======== Data for analysis ========

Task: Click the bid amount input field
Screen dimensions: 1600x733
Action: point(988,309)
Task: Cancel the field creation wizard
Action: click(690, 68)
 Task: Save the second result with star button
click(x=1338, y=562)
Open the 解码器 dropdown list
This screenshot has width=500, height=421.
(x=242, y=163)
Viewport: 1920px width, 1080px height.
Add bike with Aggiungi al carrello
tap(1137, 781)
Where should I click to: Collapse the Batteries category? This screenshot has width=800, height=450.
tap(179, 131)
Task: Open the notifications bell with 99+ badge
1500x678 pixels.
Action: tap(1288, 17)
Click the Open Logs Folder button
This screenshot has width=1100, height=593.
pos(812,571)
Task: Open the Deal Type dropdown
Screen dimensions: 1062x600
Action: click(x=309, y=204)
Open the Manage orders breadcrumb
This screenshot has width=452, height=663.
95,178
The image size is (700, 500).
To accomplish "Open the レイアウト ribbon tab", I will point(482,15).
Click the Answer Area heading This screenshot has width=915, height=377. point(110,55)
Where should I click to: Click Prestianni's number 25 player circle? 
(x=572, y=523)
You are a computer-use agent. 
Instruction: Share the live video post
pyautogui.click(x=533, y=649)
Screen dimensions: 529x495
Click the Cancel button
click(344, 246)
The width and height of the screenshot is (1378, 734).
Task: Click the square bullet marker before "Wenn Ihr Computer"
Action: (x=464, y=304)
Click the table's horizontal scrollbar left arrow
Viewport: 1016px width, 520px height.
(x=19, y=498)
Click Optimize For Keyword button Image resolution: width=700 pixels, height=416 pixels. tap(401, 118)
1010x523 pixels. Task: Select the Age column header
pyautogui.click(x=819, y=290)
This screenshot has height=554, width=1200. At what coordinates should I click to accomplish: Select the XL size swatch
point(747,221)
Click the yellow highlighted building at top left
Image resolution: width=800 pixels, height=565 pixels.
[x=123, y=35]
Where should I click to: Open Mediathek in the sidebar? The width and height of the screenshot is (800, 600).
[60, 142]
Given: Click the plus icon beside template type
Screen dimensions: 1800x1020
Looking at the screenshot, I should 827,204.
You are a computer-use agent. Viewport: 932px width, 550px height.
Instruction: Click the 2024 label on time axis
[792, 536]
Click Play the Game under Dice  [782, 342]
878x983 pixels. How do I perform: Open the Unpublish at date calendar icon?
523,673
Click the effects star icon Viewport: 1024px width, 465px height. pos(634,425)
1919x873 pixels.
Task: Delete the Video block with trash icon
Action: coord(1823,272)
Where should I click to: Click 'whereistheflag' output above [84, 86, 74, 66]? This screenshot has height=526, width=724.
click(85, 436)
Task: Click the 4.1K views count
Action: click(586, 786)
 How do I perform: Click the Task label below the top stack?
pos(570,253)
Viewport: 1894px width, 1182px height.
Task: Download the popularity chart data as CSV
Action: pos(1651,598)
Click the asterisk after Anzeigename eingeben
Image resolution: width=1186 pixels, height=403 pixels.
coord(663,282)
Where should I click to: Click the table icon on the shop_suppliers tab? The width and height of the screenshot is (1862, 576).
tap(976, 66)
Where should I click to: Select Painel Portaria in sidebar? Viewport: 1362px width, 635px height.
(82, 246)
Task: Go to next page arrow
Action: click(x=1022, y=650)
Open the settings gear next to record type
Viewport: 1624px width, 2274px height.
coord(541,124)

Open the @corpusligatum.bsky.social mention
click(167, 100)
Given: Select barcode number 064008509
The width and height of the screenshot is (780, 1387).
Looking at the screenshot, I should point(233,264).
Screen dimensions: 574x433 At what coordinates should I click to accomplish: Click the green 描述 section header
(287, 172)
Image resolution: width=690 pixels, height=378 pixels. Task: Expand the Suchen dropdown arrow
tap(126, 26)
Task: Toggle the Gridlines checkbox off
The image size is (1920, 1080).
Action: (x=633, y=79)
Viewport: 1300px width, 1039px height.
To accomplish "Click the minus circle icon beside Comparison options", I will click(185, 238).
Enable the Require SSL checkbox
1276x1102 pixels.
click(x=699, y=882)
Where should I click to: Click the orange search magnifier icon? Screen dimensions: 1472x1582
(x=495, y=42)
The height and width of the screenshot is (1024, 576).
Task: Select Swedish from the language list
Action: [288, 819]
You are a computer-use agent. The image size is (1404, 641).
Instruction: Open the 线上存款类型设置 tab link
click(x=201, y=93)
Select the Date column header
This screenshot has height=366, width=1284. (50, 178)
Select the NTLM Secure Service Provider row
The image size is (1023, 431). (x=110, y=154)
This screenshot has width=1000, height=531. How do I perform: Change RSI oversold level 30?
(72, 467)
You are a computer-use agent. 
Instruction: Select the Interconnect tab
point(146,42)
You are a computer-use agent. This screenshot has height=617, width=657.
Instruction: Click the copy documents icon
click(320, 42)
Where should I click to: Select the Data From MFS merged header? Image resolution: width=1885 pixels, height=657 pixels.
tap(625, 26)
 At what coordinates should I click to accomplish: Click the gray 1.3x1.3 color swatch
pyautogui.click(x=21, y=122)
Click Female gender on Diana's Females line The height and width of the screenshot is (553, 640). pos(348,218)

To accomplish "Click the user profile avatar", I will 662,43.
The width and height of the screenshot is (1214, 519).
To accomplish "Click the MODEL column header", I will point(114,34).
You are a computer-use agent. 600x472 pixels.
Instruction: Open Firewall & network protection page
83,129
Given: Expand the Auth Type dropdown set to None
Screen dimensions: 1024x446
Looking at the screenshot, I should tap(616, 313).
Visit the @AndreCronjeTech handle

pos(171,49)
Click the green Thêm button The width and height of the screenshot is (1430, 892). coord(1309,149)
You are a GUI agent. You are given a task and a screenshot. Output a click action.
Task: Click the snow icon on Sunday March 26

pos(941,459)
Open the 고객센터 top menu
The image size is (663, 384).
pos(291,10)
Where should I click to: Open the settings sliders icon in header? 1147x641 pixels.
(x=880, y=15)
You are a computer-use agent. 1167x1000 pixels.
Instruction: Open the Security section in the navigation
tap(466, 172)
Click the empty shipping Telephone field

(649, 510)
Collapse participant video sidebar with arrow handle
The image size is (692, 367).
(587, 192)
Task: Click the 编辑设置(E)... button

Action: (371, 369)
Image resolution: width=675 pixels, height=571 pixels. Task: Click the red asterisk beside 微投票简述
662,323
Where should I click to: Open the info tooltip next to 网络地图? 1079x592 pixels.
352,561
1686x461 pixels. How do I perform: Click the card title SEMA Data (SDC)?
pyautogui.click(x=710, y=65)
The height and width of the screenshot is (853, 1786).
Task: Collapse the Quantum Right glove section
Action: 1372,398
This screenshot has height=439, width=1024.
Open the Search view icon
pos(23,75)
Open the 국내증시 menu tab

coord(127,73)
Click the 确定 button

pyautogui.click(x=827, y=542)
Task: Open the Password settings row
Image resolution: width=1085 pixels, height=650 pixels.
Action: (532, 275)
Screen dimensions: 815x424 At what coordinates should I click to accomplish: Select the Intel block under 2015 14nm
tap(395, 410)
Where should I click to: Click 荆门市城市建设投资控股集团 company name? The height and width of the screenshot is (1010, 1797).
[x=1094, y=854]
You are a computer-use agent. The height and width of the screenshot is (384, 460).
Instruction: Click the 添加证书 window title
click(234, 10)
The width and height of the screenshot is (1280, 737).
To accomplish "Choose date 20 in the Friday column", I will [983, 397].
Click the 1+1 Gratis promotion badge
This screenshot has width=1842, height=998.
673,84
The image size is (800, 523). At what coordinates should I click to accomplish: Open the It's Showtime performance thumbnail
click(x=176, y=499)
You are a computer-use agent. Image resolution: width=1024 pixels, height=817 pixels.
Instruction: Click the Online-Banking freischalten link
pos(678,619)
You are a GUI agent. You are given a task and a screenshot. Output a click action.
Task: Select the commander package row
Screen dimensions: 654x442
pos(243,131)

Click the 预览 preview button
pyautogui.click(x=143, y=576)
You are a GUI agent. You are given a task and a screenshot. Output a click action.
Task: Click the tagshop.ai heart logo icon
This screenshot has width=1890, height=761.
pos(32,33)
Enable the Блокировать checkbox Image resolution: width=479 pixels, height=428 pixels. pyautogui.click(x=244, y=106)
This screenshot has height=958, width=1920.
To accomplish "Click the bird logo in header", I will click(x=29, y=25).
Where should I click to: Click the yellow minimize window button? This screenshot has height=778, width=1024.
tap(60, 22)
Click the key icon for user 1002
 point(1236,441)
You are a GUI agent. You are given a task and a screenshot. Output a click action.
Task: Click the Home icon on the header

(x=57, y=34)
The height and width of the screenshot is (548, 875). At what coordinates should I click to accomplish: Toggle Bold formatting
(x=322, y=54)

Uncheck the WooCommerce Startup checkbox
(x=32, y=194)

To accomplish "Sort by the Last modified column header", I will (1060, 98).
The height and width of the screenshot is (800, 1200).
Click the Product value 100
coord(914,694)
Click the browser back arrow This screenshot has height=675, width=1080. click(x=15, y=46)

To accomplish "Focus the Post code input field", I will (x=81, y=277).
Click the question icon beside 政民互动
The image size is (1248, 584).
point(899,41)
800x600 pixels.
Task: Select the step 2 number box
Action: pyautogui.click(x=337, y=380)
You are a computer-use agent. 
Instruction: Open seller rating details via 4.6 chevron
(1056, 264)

========

> [About this exercise]:
Copy out all lines of the material containing the word "logo".

> [Response for this exercise]:
Task: Click the tagshop.ai heart logo icon
To accomplish "Click the bird logo in header", I will click(x=29, y=25).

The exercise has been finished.